A quel punto Pillon, resosi conto della figuraccia, ha bissato con un altro secondo commento: “FORZA SIMO! E questa volta, car* amic*, non l’hanno scritto i ragazzi dello staff dimenticando di cambiare account, e nemmeno una delle mie 76 diverse identità di genere, me lo sono proprio scritto da solo: volevate l’autodeterminazione no!? Ora torno a difendere la libertà educativa di mamma e papà. Sciocchezze come genitore 1 e 2, bestialità disumane come l’utero in affitto, le lascio volentieri a voi, amici del progresso. Un saluto dal vostro Senatore medievale preferito“.

Tecniche di autoironia, quelle di Pillon, questa mattina tornato all’attacco dopo la sentenza di ieri: “Continueremo a difendere la libertà educativa delle famiglie e la libertà dei nostri figli di non subire l’indottrinamento GENDER, costi quel che costi. Come dice l’amico Massimo Gandolfini, chiameremo sempre i fatti con il loro vero nome, senza mai piegarci alla dittatura del politcamente corretto”.

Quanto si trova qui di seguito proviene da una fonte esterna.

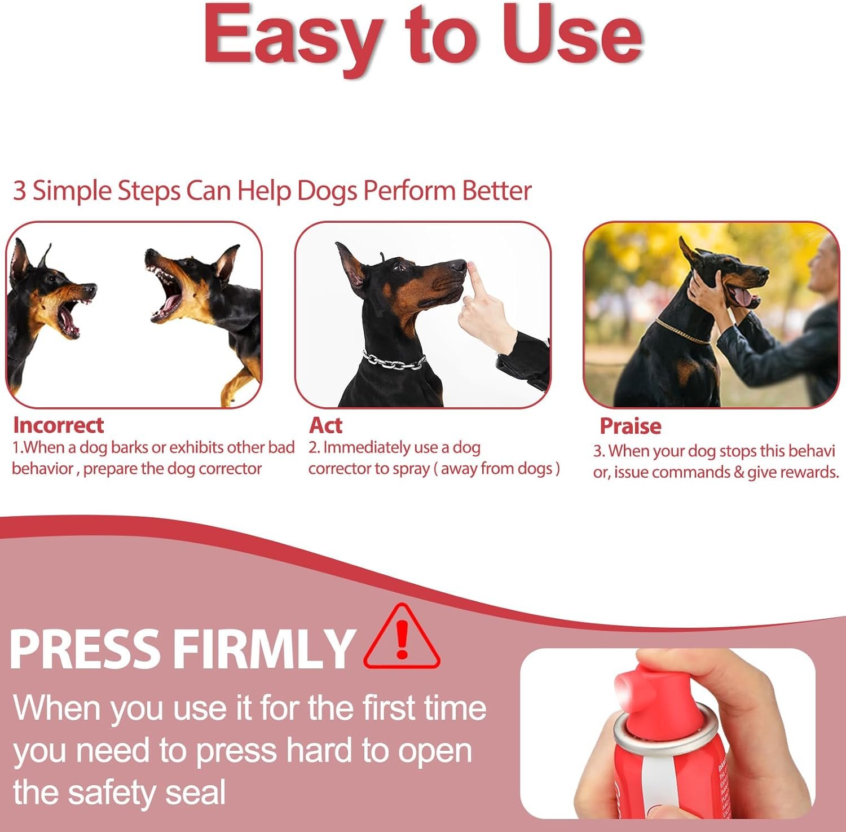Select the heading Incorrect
click(x=58, y=425)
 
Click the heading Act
click(x=325, y=425)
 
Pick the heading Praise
click(x=630, y=426)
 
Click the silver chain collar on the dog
click(x=394, y=361)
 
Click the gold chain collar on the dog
click(x=682, y=333)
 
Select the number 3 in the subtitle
click(x=19, y=191)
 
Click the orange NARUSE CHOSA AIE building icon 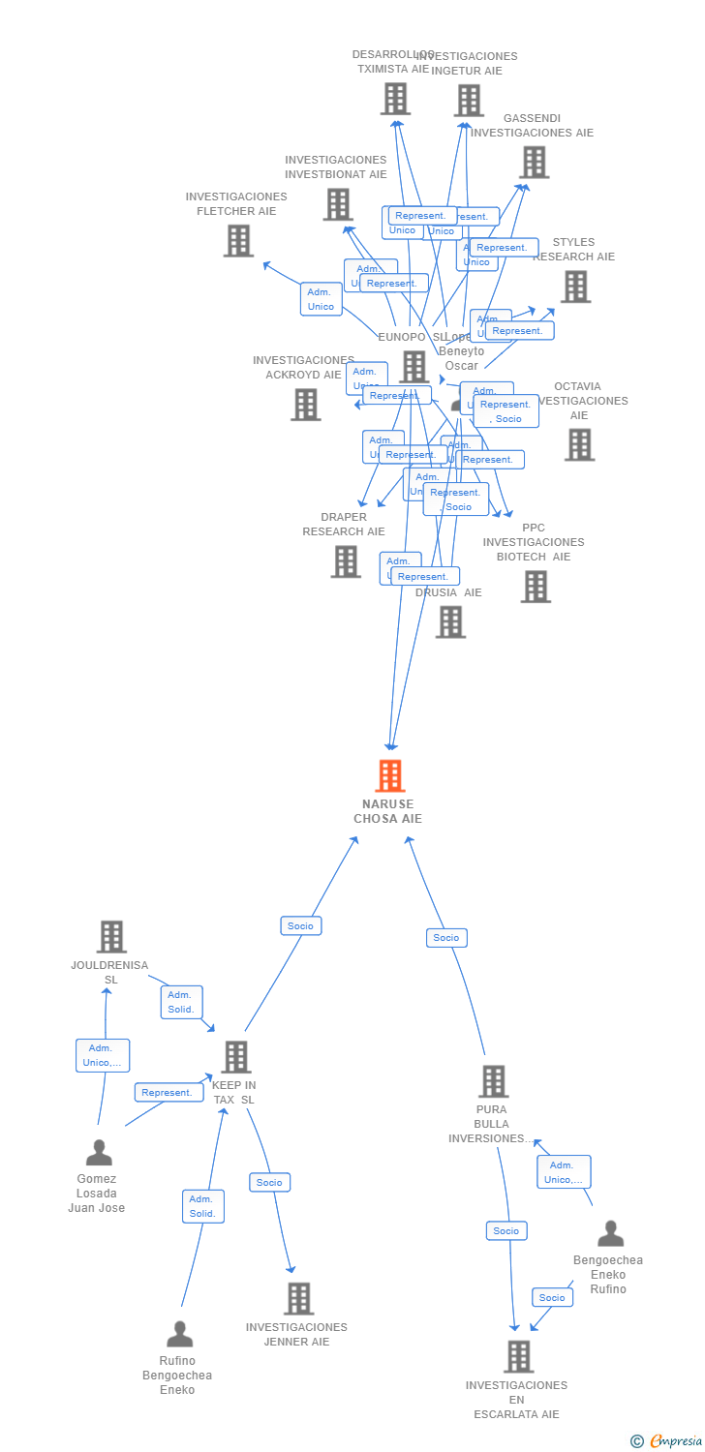[389, 776]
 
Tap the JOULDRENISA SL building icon [111, 936]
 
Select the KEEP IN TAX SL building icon [235, 1057]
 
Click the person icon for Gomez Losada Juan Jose [99, 1153]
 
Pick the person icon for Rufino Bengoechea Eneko [179, 1334]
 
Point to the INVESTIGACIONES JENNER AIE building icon [298, 1299]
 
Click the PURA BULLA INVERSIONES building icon [493, 1081]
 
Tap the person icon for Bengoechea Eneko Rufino [610, 1233]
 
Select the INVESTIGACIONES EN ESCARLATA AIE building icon [518, 1357]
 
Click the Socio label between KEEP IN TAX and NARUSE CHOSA [300, 925]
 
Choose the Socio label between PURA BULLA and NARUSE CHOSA [446, 937]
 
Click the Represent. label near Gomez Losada [167, 1092]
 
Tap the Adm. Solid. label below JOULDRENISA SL [181, 1002]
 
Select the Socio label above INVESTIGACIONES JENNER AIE [269, 1182]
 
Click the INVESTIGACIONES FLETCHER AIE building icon [238, 240]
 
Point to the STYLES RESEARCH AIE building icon [575, 287]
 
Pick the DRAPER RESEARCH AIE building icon [345, 561]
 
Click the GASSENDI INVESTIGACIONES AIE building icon [534, 163]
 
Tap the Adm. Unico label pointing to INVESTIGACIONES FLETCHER [321, 299]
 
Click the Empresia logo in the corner [667, 1441]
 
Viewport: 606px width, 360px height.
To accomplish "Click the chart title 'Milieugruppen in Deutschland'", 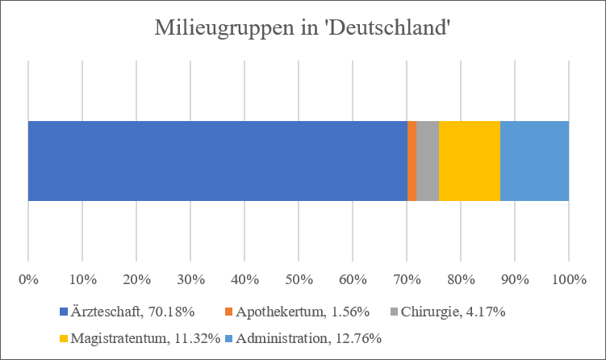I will [303, 30].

Gandolfini, padre del Family Day, ha infatti espresso ‘sconcerto e incredulità’ per la sentenza di Perugia: “Da molti anni Pillon è oggetto di attacchi denigratori con lo scopo di indebolire una voce pubblica che ha sempre avuto il coraggio di chiamare i fatti con il loro vero nome, senza mai piegarsi alla dittatura del politicamente corretto che tenta di nascondere la verità. Questa azione di onestà e di chiarezza ha il valore di grande merito culturale, sociale e politico che abbiamo sempre condiviso e che continueremo a condividere con Simone Pillon, assicurandogli sin da ora la nostra operosa vicinaza. Insieme a milioni di concittadini che difendono i valori non negoziabili della vita, della famiglia, della libertà educativa, riaffermiamo il nostro proposito di non arrenderci alla deriva culturale della dittatura del relativismo che sta inquinando la nostra società“.

Un comunicato a dir poco surreale, che tramuta i carnefici in vittime, la diffamazione in ‘politicamente scorretto’, i pochi partecipanti al Congresso di Verona in ‘milioni di concittadini’. “Se la cantano e se la suonano“, diremmo a Roma, tanto da doversi commentare le proprie sparate social, pur di strappare qualche straccio di incoraggiamento.